(Beginning of LISTED ENTRIES)
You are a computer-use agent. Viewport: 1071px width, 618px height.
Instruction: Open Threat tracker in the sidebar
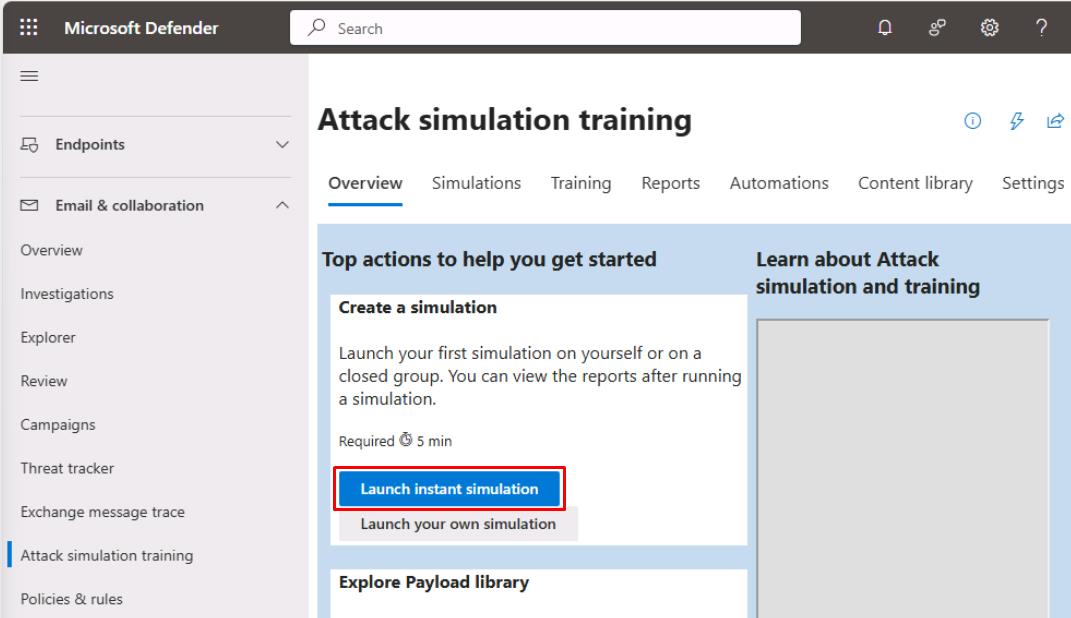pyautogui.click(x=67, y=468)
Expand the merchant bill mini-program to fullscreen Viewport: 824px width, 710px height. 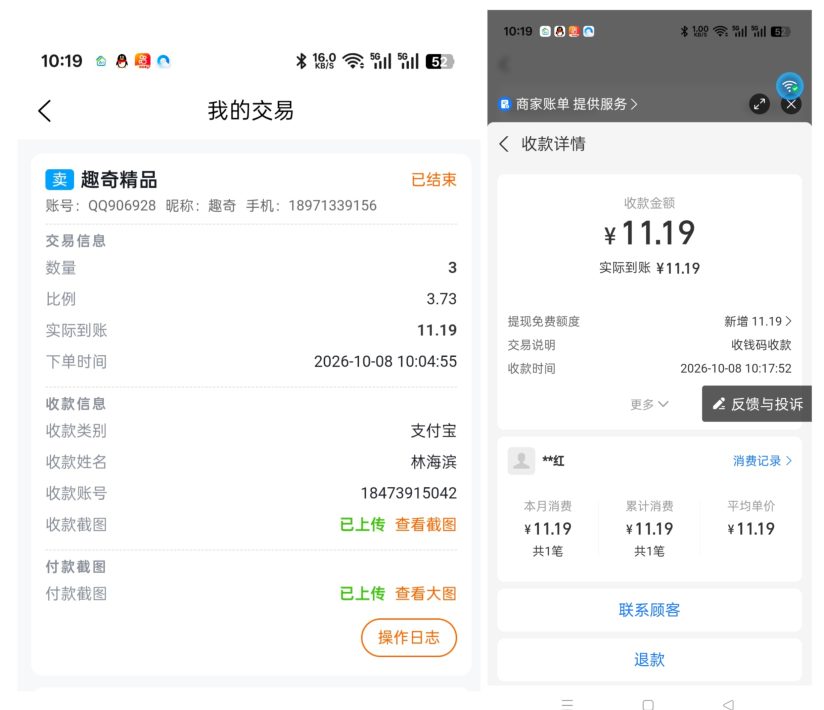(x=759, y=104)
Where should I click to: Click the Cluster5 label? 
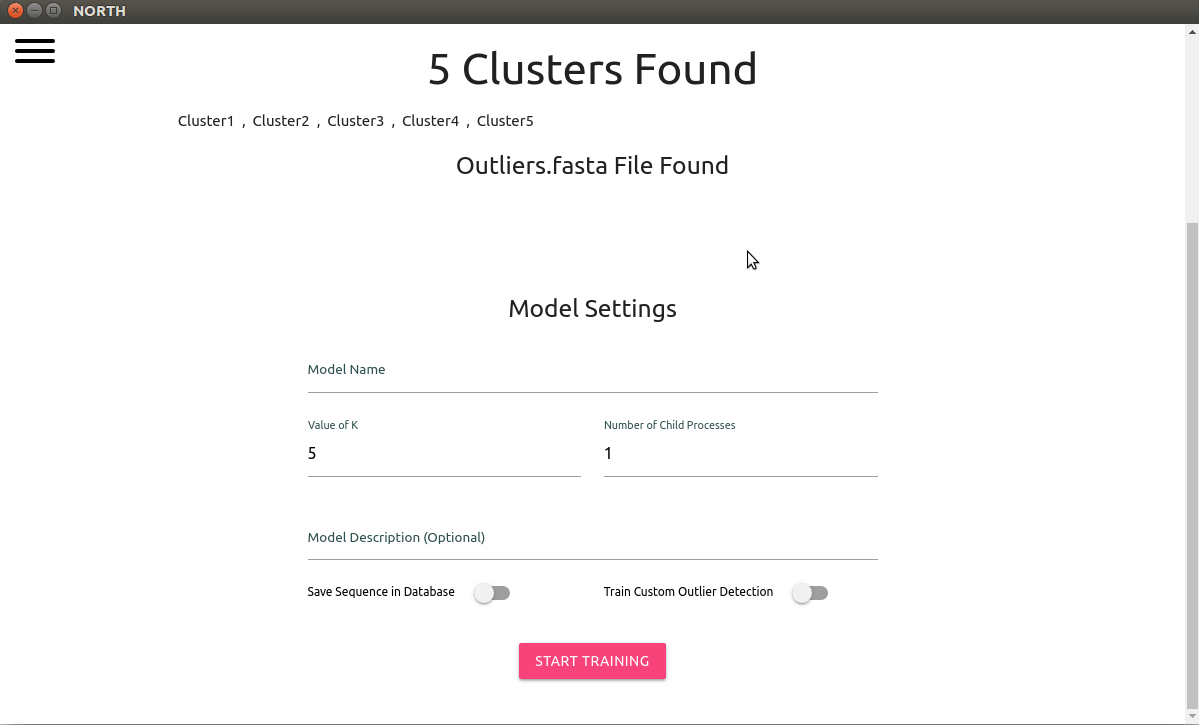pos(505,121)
(End of LISTED ENTRIES)
WORK INSTRUCTIONS:
The expected output is the exact run of lines from the one containing "Where should I" through the final line of the data above, both ends included, with no pictures.

EXERCISE OUTPUT:
Where should I click to: Click the Cluster5 label? 
pos(505,121)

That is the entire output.